▶ How to complete this task
The required lines are those that contain "post"; pull them out of the data and copy them.

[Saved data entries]
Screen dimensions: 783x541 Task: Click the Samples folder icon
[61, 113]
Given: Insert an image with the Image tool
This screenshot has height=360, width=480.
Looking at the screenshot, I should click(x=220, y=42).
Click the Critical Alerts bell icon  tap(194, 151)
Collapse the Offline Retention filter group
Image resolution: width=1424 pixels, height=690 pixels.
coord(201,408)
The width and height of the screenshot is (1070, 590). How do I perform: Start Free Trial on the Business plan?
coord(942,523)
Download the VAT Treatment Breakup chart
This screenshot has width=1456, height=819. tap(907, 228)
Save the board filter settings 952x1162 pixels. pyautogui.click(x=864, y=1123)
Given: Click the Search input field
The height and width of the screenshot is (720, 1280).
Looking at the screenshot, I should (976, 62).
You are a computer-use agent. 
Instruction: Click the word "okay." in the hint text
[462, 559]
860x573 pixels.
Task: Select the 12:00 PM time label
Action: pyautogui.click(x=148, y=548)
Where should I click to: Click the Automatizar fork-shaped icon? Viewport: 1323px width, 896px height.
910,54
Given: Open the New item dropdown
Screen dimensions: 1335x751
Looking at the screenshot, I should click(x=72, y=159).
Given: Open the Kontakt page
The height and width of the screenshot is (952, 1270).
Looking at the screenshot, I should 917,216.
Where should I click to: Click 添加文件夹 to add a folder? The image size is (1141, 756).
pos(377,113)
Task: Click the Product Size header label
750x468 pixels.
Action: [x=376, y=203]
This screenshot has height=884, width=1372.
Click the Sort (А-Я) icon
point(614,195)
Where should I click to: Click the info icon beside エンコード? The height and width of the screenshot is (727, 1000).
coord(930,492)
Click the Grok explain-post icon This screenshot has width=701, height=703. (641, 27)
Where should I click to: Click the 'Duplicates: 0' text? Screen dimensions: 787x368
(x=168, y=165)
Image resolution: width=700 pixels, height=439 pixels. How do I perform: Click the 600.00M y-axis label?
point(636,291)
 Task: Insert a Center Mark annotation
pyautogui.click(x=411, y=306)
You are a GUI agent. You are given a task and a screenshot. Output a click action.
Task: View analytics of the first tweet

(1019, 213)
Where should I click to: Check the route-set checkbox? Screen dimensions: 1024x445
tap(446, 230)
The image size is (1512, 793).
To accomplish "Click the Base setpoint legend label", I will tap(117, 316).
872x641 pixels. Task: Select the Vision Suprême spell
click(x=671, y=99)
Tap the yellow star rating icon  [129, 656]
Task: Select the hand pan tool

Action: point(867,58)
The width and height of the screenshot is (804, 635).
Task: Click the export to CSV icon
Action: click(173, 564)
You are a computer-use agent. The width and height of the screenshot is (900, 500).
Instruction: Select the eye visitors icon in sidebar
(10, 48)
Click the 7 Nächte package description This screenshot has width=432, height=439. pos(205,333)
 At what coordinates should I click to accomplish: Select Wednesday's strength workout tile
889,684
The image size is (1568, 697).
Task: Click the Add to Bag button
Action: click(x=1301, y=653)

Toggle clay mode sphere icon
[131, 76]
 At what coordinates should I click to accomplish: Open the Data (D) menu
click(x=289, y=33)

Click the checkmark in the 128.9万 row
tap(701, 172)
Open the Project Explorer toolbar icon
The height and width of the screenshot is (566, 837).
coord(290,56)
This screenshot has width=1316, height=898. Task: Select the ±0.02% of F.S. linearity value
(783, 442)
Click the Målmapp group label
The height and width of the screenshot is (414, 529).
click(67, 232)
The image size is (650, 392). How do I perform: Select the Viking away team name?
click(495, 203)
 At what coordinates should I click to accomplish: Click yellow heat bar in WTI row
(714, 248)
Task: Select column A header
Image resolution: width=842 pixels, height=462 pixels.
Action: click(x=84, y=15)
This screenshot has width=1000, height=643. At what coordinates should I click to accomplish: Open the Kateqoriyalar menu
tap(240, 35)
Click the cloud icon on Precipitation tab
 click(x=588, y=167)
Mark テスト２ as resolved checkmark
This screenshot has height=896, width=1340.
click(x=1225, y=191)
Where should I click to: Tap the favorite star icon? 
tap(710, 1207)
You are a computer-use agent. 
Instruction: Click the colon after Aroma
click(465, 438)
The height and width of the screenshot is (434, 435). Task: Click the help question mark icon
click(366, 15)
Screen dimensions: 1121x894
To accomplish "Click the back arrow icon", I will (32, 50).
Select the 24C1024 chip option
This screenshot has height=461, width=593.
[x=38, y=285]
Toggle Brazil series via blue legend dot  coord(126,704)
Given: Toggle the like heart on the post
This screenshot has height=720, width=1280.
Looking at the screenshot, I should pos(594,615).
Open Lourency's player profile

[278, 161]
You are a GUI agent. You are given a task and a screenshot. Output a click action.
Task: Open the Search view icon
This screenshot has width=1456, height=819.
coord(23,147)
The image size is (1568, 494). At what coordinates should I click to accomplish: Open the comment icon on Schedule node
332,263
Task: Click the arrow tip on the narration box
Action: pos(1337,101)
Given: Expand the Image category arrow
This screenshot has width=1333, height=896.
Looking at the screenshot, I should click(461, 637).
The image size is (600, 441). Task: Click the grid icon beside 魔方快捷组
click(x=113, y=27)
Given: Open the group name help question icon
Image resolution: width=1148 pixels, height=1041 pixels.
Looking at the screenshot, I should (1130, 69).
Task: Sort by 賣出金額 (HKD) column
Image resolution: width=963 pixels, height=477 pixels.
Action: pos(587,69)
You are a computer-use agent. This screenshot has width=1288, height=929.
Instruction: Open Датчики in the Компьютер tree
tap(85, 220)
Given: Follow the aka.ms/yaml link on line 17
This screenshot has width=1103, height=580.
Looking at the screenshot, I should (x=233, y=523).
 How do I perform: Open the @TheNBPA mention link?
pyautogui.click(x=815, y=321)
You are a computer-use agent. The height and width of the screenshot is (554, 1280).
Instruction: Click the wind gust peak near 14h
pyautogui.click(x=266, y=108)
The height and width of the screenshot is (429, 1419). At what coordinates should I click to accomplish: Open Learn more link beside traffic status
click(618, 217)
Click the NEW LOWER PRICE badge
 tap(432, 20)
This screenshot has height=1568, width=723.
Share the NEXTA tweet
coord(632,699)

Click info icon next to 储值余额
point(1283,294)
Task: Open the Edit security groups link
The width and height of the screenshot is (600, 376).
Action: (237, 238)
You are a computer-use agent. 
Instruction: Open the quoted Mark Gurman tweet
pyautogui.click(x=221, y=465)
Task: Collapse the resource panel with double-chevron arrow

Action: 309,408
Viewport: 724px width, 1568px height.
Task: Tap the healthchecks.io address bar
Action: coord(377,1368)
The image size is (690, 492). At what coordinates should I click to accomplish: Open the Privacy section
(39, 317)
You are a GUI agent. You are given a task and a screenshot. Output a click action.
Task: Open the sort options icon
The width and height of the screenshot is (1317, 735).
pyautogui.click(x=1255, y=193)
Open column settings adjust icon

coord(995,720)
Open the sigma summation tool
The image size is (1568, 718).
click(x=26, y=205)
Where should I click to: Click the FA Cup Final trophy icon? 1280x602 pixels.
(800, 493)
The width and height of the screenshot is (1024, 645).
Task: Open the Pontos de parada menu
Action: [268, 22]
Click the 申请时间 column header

▶ Output of the task
Click the Grok explain-post icon This screenshot has width=701, height=703. (641, 27)
Given: Toggle the like heart on the post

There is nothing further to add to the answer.